Wakefield and District Housing (WDH) caused uproar when they told tenants at the flats they must get rid of their cats and dogs, despite being told when it took over council housing seven years ago that existing pets could remain.

Now WDH has come up with a compromise, allowing tenants to keep their pets for the rest of their lives, on the basis they will not be allowed to replace them when they die.

Resident Ann Shaw, 64, of Queen’s Avenue, said: “It’s a better outcome than I expected.

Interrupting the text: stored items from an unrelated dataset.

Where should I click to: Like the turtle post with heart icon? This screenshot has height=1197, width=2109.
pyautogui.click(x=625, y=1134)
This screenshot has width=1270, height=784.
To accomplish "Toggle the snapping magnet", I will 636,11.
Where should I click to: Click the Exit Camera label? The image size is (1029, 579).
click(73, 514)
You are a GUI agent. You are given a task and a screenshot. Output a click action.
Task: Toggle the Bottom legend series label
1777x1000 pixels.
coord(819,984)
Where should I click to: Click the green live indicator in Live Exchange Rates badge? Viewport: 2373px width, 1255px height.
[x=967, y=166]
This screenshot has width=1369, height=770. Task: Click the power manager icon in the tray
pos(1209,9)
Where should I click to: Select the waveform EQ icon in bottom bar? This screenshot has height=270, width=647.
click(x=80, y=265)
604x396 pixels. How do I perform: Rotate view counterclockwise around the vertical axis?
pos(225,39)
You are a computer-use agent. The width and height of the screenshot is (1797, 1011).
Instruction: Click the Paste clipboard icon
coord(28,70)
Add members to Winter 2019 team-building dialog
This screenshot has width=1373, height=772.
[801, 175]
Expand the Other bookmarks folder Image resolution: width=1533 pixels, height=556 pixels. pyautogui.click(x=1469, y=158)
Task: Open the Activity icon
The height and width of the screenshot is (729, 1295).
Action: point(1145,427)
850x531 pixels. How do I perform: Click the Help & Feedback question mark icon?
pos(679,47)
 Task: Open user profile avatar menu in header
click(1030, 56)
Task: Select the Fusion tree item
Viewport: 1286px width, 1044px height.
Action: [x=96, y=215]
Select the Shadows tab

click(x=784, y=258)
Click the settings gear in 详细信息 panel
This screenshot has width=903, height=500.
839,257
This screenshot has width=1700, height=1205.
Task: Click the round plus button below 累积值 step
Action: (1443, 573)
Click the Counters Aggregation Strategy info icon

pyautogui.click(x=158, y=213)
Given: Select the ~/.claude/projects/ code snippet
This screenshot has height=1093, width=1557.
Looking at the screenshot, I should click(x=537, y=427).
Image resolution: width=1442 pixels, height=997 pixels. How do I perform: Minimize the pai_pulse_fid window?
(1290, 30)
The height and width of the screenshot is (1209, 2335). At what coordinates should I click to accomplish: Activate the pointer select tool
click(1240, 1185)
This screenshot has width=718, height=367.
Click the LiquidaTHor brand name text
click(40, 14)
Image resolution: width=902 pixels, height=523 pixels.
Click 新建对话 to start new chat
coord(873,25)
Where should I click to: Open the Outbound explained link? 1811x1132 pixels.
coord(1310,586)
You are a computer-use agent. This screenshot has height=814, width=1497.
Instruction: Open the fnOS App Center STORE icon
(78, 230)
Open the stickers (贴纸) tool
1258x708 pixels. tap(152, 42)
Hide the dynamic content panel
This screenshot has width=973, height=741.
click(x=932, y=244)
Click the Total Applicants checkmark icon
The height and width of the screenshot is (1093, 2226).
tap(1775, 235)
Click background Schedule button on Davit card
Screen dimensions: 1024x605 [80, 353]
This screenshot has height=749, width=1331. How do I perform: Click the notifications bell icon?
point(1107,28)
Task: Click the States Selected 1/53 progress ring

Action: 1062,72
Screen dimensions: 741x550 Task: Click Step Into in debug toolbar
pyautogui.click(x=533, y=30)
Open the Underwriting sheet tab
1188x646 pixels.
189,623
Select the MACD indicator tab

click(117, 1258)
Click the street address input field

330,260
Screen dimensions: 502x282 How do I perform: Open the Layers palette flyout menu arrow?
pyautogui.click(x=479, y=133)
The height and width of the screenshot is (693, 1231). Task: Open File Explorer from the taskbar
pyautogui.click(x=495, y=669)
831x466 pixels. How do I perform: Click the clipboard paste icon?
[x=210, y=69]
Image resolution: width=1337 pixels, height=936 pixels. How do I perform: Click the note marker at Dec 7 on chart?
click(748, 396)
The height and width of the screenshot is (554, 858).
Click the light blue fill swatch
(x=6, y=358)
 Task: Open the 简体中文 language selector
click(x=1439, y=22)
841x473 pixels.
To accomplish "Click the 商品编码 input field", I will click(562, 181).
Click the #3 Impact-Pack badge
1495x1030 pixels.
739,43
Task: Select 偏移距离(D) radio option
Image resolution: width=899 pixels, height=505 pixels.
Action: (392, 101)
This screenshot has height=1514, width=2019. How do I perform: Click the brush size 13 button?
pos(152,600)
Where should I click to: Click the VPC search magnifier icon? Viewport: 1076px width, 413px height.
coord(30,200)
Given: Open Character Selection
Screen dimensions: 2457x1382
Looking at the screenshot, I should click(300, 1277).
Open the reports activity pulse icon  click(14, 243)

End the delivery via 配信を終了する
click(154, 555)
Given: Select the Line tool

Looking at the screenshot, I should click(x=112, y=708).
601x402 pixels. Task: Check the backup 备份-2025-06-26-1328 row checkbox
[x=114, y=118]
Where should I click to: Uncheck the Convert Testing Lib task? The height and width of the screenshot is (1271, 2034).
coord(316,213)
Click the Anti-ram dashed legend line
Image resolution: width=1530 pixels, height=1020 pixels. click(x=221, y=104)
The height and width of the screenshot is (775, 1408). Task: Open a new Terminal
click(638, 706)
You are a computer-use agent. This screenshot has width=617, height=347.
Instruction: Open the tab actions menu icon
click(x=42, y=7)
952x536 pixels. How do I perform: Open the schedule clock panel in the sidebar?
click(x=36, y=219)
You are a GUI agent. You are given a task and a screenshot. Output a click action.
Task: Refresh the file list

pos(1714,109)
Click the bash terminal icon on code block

I’m very pleased.”

Miss Shaw, who has a nine-year-old west highland terrier called Max, was among dozens of residents who attended another meeting with WDH last week to hear details of the compromise.

Under the agreement, tenants will sign a declaration if they already have a dog or cat, and give details and a description of the animal.

They will also agree to abide by a set of rules regarding their pets’ behaviour and there will be six-monthly checks by WDH officers to ensure they are sticking to the agreement.

Upset tenants had faced getting rid of their elderly pets following an angry meeting with WDH staff two weeks ago.

While WDH told them they would have to get their pets rehomed, many residents feared their pets would be too hold to be found new homes, and would face having them put to sleep.

Coun Clive Tenant, who along with other ward councillors has been supporting the tenants, said: “I would like to thank WDH for listening to tenants, and common sense has prevailed.”

Joanne Smith, WDH area manager, told residents: “It is a bit of an amnesty. We have to have a sensible approach and compromise.

“It is the right thing to do.”

Resident Paul Davison said: “It’s come back to a sensible and logical conclusion and I think all parties are happy with that, it’s a good outcome.”